We are so used to having everything at our fingertips, shops bursting with everything we need, that having to go without is a new, unthinkable concept.

Yet in the long-term, shortages such as this it could help to make us more self-sufficient.

People have already come up with online tutorials on how to make a face mask from a kitchen towel - providing you can get your hands on those - a few staples and two elastic bands.

And there are countless recipes online for DIY hand sanitiser, including one courtesy of a resourceful local reporter who whipped up his own very decent substitute from surgical spirit, aloe vera gel and tea tree essential oil.

I passed his recipe on to my daughter, who rang up from London saying she couldn’t locate any for love nor money, and could I help.

At times like this it’s good to see a bit of wartime spirit coming through. Anyone who has lived through rationing will remember how people made the best of what they had, creating ersatz products from all sorts of ingredients.

Mashed potato pastry, coffee made with acorns and carrot jam - the sweetness of carrots was seen as a good sugar substitute - were all widely used. Carrots were especially useful, with carrot cake seeing a revival. People made carrot pudding and carrot jam and were even encouraged to replace milk with carrot water.

I’ve got a few carrots in at present. I bought them for two sad-looking horses in a nearby field, but now I’m hanging on to them. Needs must.

In wartime, sawdust was sometimes added to compensate for shortages of flour, and we’ve got plenty of wood, so that’s always an option.

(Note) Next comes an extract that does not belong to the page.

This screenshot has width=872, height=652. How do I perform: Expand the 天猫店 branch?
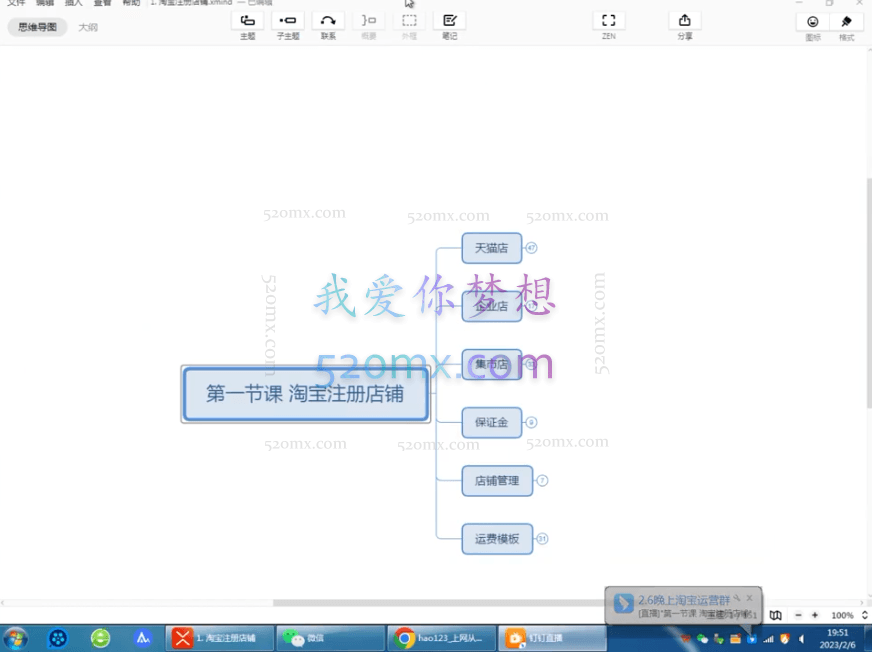point(532,248)
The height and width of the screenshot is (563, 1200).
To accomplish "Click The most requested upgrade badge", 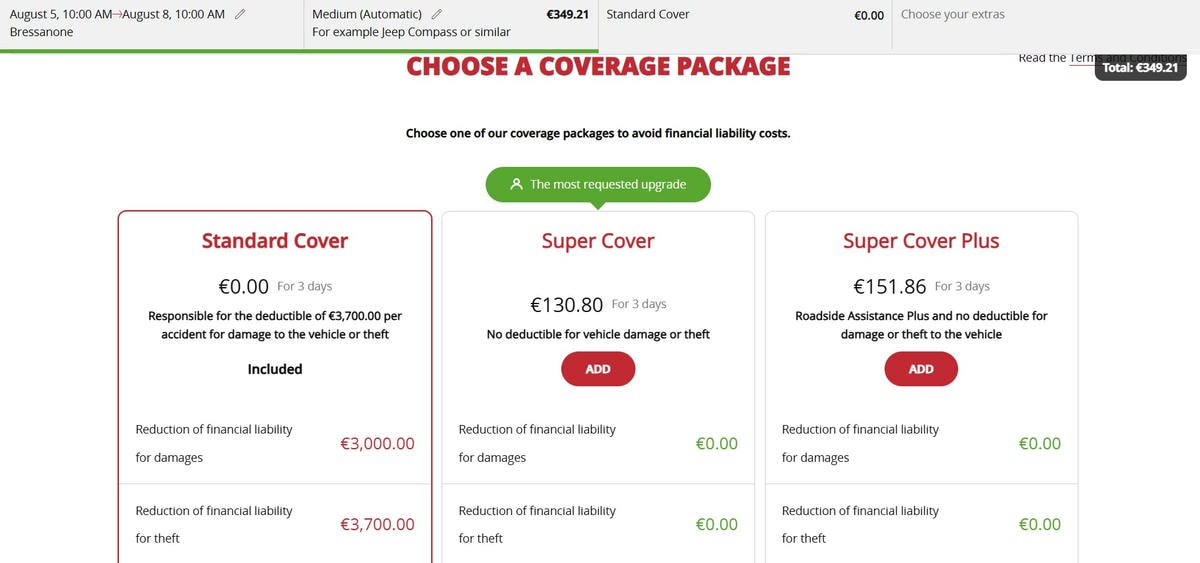I will [598, 184].
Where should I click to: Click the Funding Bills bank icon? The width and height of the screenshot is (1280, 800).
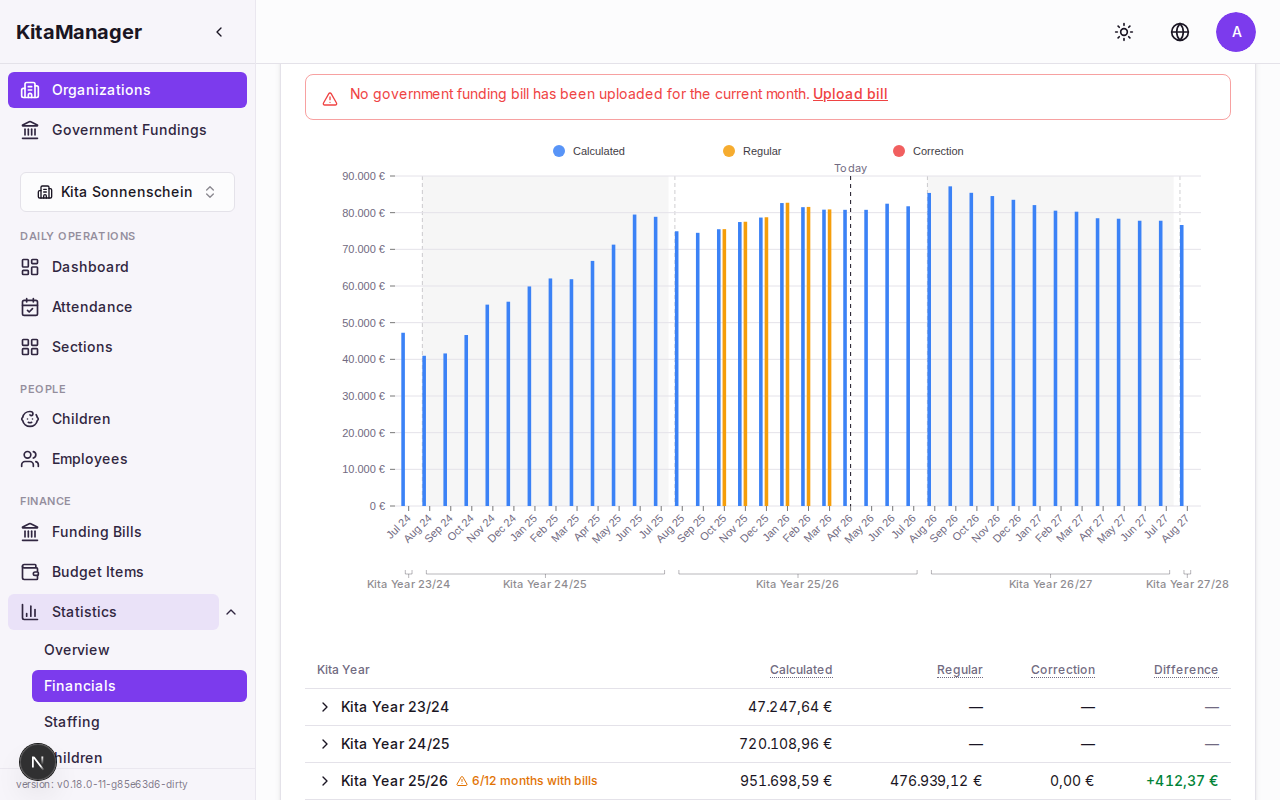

I must admit, I am not looking forward to cutting up old newspapers for toilet roll (Is The Guardian softer than The Sun, I wonder?). I’ve stayed in some student houses where that’s been the case, and it’s not pleasant. That was a long time ago, of course: now students are a different, more discerning breed.

The sudden lack of loo roll, hand sanitiser and cleaning products does make you wonder what’s next. It’s not as if those products are in short supply, it’s the reaction of the public that is causing the problem.

“I don’t know why you’re worried, you’ve been stockpiling since 9/11,” my husband mockingly told me. I admit, an Armageddon-type scenario is always at the back of my mind and my garage does contain rather a lot of tins of soup, fruit, baked beans and enough water to keep the Flying Scotsman in steam for a week. But, sadly, for this particular crisis I’ve been wide of the mark. But if we have to self-isolate, he will be forced to thank me for my efforts.

No-one can predict situations like this, but it shows that we should not be complacent about what we have got. It doesn’t take long for it all to crumble.